February 18, 2026
Fund

NextEnergy Solar Fund keeps dividend target


NextEnergy Solar Fund keeps dividend target
NextEnergy Solar Fund keeps dividend target Proactive uses images sourced from Shutterstock

NextEnergy Solar Fund Ltd (LSE:NESF, FRA:5NE) said its net asset value fell in the quarter to 31 December after third-party consultants cut power price forecasts, while the board reiterated its full-year dividend target of 8.43p a share.

Tony Quinlan, chair of NextEnergy Solar Fund, said: “Despite lower winter irradiation and the impact of revised power price forecasts on our NAV, the company remains on track to deliver its full year dividend target of 8.43p per ordinary share.”

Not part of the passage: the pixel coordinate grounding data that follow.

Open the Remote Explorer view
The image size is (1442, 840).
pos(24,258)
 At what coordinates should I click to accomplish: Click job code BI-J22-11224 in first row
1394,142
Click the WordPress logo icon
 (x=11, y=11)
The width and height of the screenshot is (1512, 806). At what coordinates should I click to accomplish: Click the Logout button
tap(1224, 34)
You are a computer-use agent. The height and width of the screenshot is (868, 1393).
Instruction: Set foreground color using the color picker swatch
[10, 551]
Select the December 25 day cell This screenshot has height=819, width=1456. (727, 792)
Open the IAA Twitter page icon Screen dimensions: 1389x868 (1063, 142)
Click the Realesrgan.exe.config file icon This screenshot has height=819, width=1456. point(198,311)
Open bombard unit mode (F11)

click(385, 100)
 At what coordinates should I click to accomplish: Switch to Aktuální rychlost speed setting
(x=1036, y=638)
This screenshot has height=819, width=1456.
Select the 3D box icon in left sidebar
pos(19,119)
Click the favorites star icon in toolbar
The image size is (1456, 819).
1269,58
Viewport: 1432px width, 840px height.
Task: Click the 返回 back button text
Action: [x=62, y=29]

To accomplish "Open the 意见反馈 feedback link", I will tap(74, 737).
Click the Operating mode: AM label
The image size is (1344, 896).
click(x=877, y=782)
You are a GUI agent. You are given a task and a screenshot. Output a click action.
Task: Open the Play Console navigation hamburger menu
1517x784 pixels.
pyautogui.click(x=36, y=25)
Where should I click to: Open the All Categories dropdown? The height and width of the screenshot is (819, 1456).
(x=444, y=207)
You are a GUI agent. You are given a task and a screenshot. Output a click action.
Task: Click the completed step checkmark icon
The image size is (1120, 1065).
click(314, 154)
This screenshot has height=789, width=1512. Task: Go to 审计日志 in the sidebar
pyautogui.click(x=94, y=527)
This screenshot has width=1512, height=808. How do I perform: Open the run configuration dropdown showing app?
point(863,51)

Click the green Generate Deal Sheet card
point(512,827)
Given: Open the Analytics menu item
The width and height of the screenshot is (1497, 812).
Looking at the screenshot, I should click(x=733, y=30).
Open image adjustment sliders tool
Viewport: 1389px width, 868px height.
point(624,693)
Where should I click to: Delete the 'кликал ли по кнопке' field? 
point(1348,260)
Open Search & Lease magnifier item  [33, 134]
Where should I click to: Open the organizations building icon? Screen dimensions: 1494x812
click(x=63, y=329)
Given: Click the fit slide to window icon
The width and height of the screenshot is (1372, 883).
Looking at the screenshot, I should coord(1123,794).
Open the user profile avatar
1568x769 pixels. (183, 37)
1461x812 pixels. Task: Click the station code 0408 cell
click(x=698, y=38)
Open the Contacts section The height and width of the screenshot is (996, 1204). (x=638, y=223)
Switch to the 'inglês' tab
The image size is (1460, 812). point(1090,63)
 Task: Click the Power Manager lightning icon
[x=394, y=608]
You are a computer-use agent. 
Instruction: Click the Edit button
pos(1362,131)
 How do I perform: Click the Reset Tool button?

Net asset value per share was 84.9p at 31 December 2025, down from 88.8p at 30 September, which the company said was “primarily driven by a reduction in power price forecasts from third-party consultants”.

NextEnergy Solar Fund said that, including the post-period impact of the UK government’s retrospective change to Renewables Obligation Certificate and Feed-in Tariff inflation indexation from the Retail Prices Index to the Consumer Prices Index, net asset value per share at 31 December 2025 would be 82.9p.

Quinlan said: “The Government’s recent confirmation to shift ROC and FiT inflation indexation from RPI to CPI has introduced an additional headwind; however, with clarity now emerging, we are confident that NESF is well positioned to navigate this transition through the strength of its diversified portfolio and disciplined capital management approach.”

Financial debt gearing, excluding preference shares, was 29.5% at the end of December, compared with 29.4% three months earlier, while total gearing, including preference shares rose to 49.9% from 49.2%.

NextEnergy declared dividends of 2.11p per share for the quarter and reaffirmed guidance for dividends of 8.43p per share for the year to 31 March 2026.

Dividend cover for the full year is forecast to be 1.1 times to 1.3 times by earnings after debt amortisation, and the company said it has declared £431 million of ordinary share dividends since inception, “the equivalent to 82.6p per ordinary share”.

Portfolio capacity was unchanged at 939 megawatts across 101 operating assets, while remaining weighted asset life slipped to 24.0 years from 24.3 years.

NextEnergy said irradiation in the UK was 9.3% below budget and electricity generation was 12.9% below budget, excluding distribution network operator outages, adding that the quarter is “typically a low-impact quarter for the Company’s revenues due to the seasonality of solar generation”.

The company said its strategic review was “progressing well” and that it would update the market on 11 March, alongside a strategy seminar at the London Stock Exchange that will be livestreamed.

It said it continued to progress the remaining phase of its capital recycling programme, which involves selling two solar assets totalling 100 megawatts, after disposing of about 145 megawatts of capacity from the 245 megawatt programme to date.

NextEnergy Solar Fund said the programme has raised £72.5 million and delivered “a total NAV uplift of 2.76p per ordinary share”.

The company said its total debt was £486.3 million at 31 December, comprising £287.7 million of financial debt and £198.6 million of preference shares.

It told investors 69% of its total debt remained at a fixed rate of interest, including preference shares, while 31% remained at a floating rate through its short-term revolving credit facility.

Ross Grier, chief investment officer of NextEnergy Capital, the fund’s investment adviser, said: “NESF’s portfolio continues to perform in line with expectations and demonstrate resilience.”

Grier added: “Although the sector faces near-term pressure from power price adjustments and shifting inflation expectations, long-term fundamentals remain robust, supported by growing demand for secure clean energy and the critical role solar plays in the UK’s energy transition.”